* Required work:
Send back exactly the lines from the opening line of the records below through the one with "Task: Open the Reports dropdown".

* Supplied data:
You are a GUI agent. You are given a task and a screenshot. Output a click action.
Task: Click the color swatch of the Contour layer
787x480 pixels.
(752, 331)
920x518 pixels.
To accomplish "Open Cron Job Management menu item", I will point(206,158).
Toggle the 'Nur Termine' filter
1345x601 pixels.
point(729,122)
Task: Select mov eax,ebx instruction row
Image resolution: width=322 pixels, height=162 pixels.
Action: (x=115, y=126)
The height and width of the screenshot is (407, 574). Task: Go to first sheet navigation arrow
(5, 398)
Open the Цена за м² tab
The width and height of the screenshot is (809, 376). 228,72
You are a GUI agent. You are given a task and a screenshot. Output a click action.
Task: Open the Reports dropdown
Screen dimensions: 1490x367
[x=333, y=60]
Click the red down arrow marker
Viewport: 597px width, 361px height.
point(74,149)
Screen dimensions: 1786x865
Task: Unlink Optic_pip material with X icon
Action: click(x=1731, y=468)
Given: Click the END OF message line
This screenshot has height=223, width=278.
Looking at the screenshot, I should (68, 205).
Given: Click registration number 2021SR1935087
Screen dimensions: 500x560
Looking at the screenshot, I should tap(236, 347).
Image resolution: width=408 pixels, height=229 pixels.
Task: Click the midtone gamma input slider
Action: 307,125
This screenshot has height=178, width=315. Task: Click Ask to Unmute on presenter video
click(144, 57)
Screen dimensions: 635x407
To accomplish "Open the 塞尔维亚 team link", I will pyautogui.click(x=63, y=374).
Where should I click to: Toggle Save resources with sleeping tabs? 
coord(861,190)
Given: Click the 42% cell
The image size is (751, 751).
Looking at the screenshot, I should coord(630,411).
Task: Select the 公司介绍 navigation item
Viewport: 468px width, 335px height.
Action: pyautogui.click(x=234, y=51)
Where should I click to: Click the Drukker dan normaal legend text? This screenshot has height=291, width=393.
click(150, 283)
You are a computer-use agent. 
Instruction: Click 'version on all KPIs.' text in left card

* Solution below:
You are a GUI agent. You are given a task and a screenshot. Output a click action.
Task: Click the color swatch of the Contour layer
787x480 pixels.
(752, 331)
920x518 pixels.
To accomplish "Open Cron Job Management menu item", I will point(206,158).
Toggle the 'Nur Termine' filter
1345x601 pixels.
point(729,122)
Task: Select mov eax,ebx instruction row
Image resolution: width=322 pixels, height=162 pixels.
Action: (x=115, y=126)
The height and width of the screenshot is (407, 574). Task: Go to first sheet navigation arrow
(5, 398)
Open the Цена за м² tab
The width and height of the screenshot is (809, 376). 228,72
You are a GUI agent. You are given a task and a screenshot. Output a click action.
Task: Open the Reports dropdown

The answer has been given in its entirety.